A few hours later, Hamdani and his deputies drove down the long boulevard toward the enormous domed gate to the Farouq Palace compound in Tikrit. It was a beautiful fall day in Iraq, the skies a clear blue. The approach to the palace was fantastically over-the-top. There was a giant arch that towered over a long entrance drive, like a misplaced Champs Élysées rising from flat scrubland. Once the officers were waved in by security, they beheld a different world. Blanketing the palace grounds were date palms and lush manicured lawns, which led down to the Tigris as it flowed languidly south toward the capital.
The assembled military leaders wondered why they were there, imagining that perhaps there’d been an emergency and t
hey’d soon be led to a military operations room. Instead, they were ushered into a large, plushy ballroom. Upon entering, they instinctively jumped to attention at the sight of the president, who was wearing casual civilian clothes and greeted them with a large grin. Scanning the room, Hamdani noticed that Saddam appeared to be presiding over a gathering of artists and poets, some of whom he recognized. The attendees, a Who’s Who of Iraq’s creative community, were assembled on elegant couches facing Saddam, who was seated on a throne-like chair at the room’s front. Next to him was a podium at which the artists would take turns delivering presentations and lectures.
“God salutes the Republican Guards,” Saddam said affably, at once responding to their salute and introducing the military men with a broad smile to the assembled artists. Even though Saddam appeared to be in one of his more carefree and voluble moods, one of Hamdani’s deputies was so struck with fear at the sudden audience with the president that he froze as he saluted, his mouth unable to get out the words to introduce himself.
Saddam simply smiled at the officer’s nervousness, and invited the new arrivals to sit down.
They still had no idea why they were there. Their confusion was not allayed as poets began to take turns at the podium, reading their work to Saddam, who appeared as relaxed and happy as Hamdani could ever recall. He would sometimes interrupt the orations to clap, otherwise sitting back and puffing happily on his cigar. The officers, meanwhile, remained rigid in their seats.
The poets took breaks to nibble on pastries and sip tea and coffee, but the military men felt too out of place to mingle, and so they remained awkwardly fixed in their seats.
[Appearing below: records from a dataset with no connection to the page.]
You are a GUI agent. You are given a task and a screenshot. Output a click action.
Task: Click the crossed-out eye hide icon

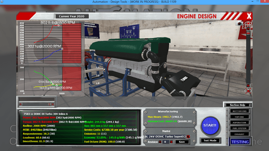tap(248, 91)
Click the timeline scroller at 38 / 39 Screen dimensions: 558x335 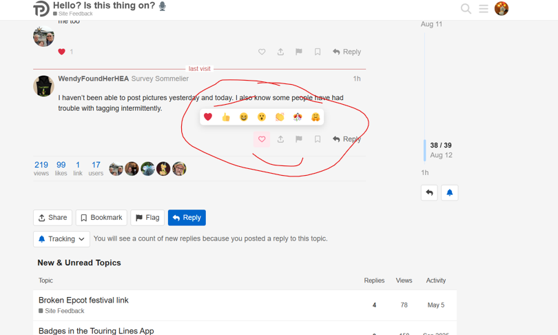click(441, 150)
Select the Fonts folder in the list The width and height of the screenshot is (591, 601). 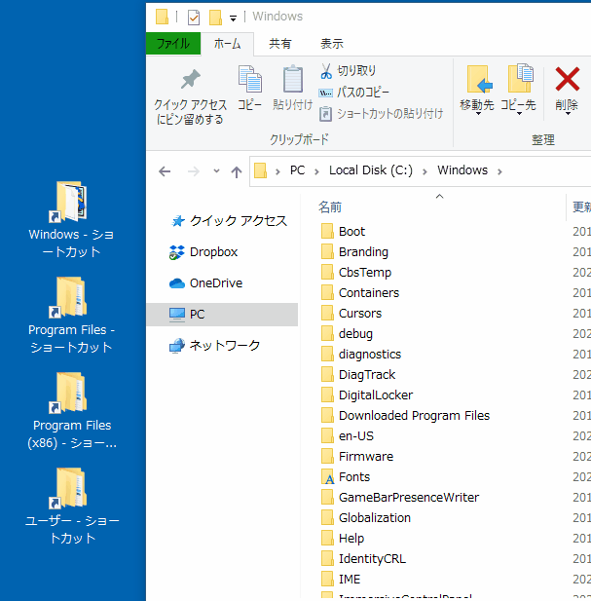click(x=353, y=477)
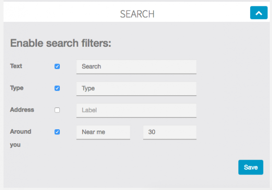Collapse the Search panel with the chevron
Image resolution: width=272 pixels, height=190 pixels.
258,13
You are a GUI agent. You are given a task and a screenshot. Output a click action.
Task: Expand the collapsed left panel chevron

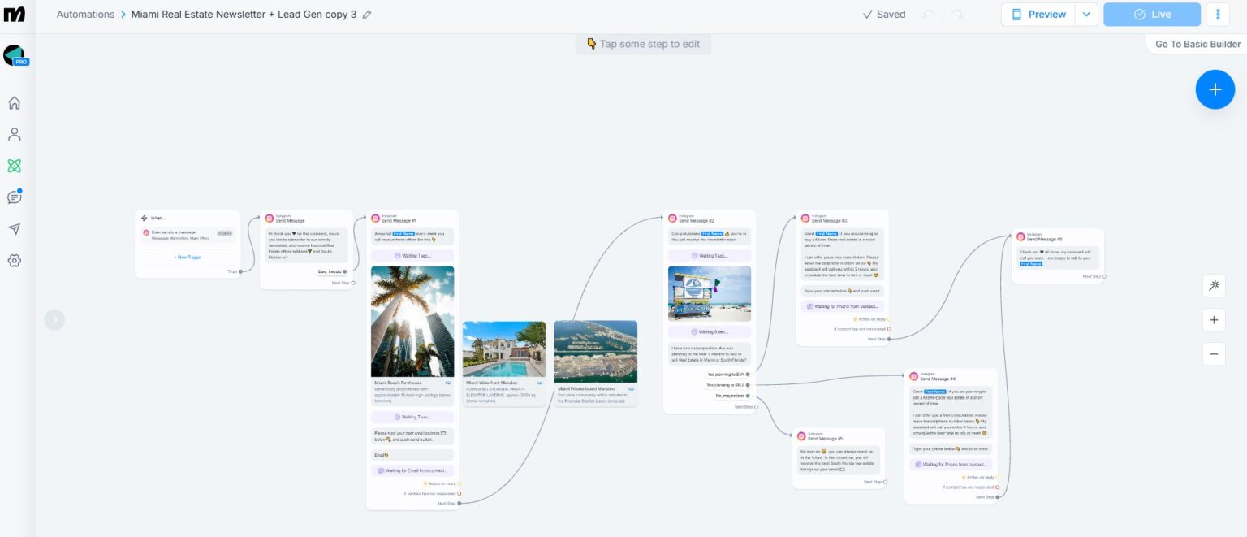(54, 319)
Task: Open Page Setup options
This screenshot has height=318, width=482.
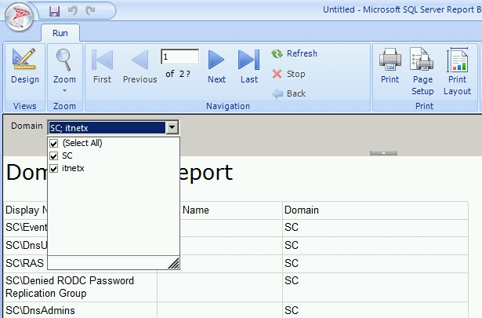Action: [x=422, y=70]
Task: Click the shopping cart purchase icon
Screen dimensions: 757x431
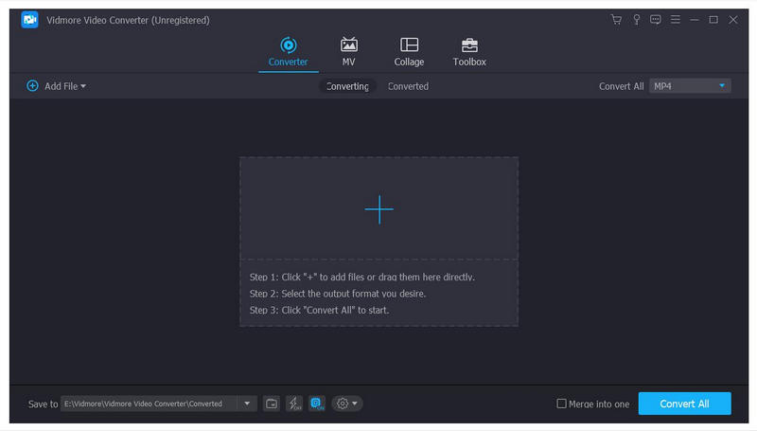Action: 617,20
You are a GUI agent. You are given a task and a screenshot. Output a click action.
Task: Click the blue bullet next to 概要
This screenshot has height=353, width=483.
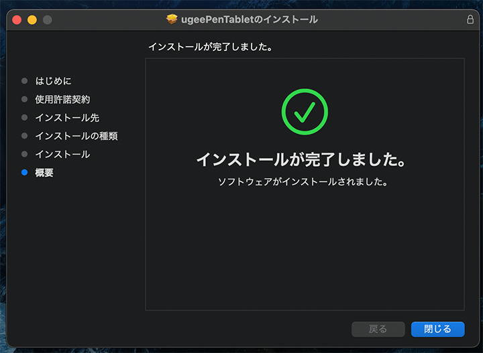pos(25,173)
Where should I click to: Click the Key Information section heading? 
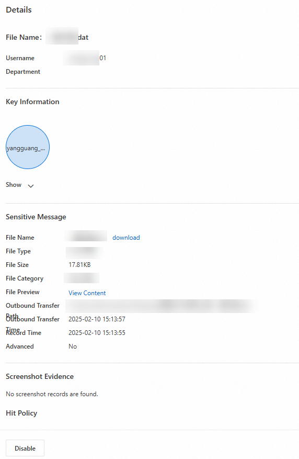(32, 102)
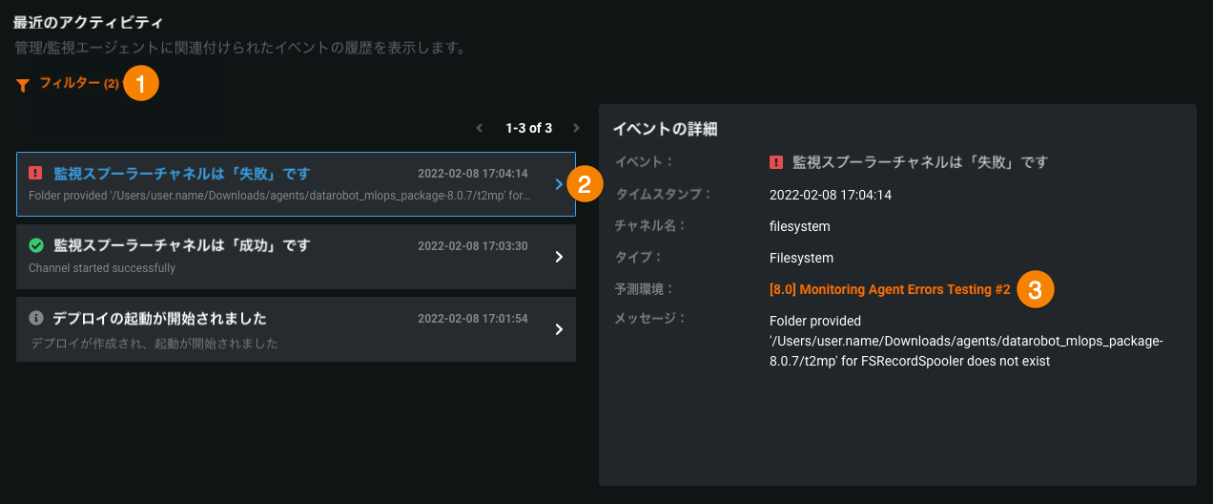Screen dimensions: 1213x504
Task: Open the フィルター (2) filter options
Action: coord(78,84)
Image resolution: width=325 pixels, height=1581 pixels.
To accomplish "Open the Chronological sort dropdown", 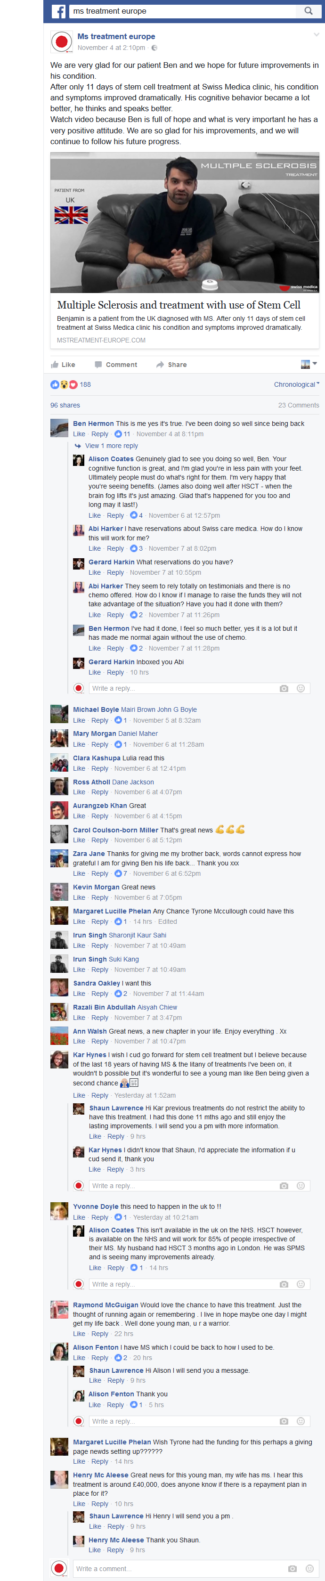I will click(x=297, y=384).
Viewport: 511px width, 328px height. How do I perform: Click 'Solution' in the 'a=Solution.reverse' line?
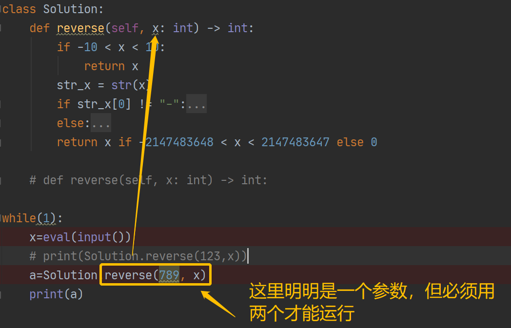coord(70,275)
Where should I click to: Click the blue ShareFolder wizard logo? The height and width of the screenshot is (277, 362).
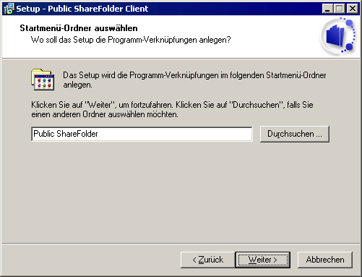point(338,36)
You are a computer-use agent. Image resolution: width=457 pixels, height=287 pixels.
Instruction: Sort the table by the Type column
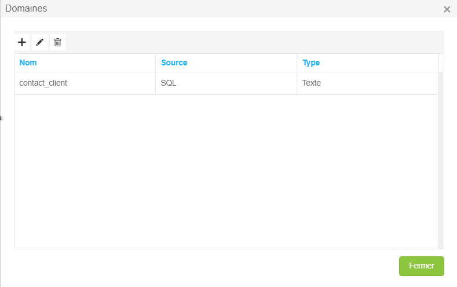tap(311, 62)

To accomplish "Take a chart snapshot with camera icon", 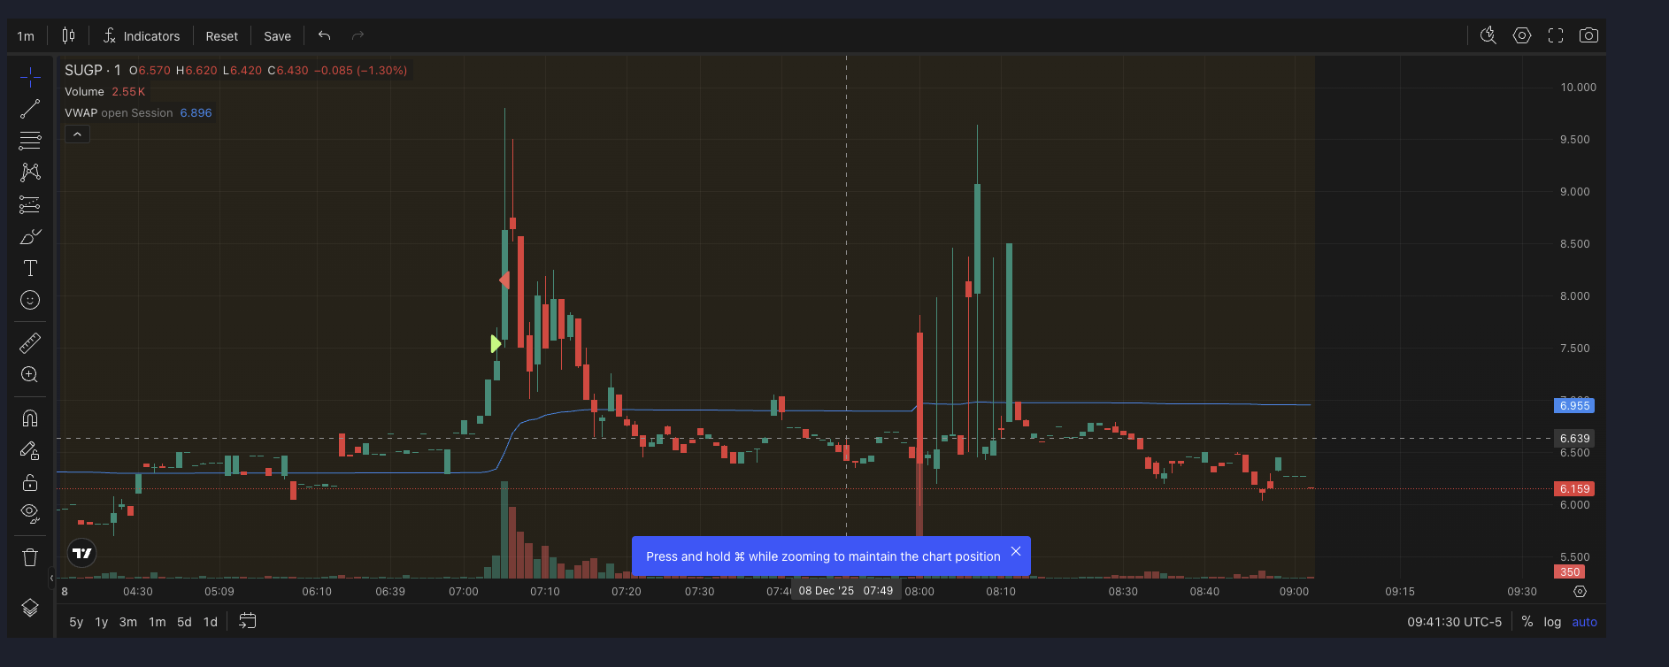I will click(x=1588, y=36).
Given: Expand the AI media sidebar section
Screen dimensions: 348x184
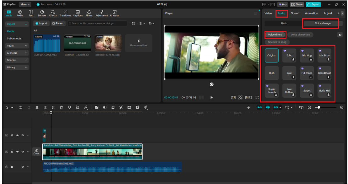Looking at the screenshot, I should pyautogui.click(x=17, y=53).
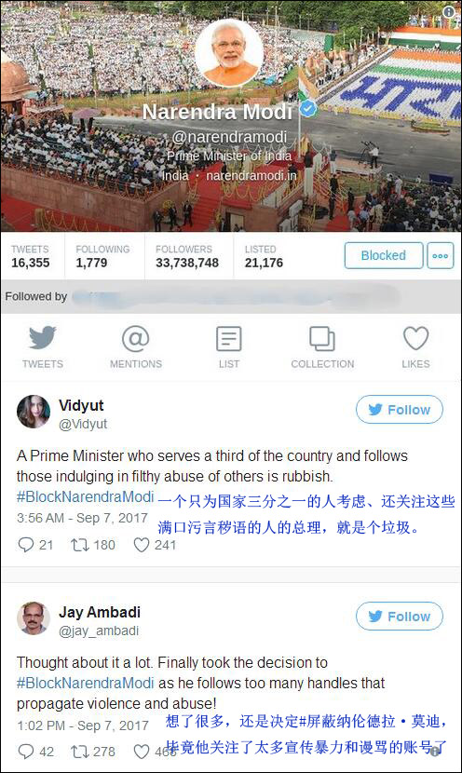This screenshot has width=462, height=773.
Task: Open Narendra Modi's profile picture
Action: click(x=229, y=53)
After nearly two hours of poetry, Saddam took his leave from the assembled artists, who proceeded to retire to an outdoor garden. Hamdani followed the poets outside. Feeling like someone who’d crashed a party, and self-consciously aware of how much he stood out in his military uniform, he approached one of Saddam’s aides and gingerly asked if the officers were still needed by the president. No, the man said, and so they finally left.